Could you copy every one of the records below word for word?

Records
%%

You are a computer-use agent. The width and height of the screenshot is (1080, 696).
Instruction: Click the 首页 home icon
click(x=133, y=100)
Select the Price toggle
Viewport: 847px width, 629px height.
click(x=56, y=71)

%%

Task solution:
You are a computer-use agent. The width and height of the screenshot is (1080, 696).
Instruction: Click the 首页 home icon
click(x=133, y=100)
Select the Price toggle
Viewport: 847px width, 629px height.
click(x=56, y=71)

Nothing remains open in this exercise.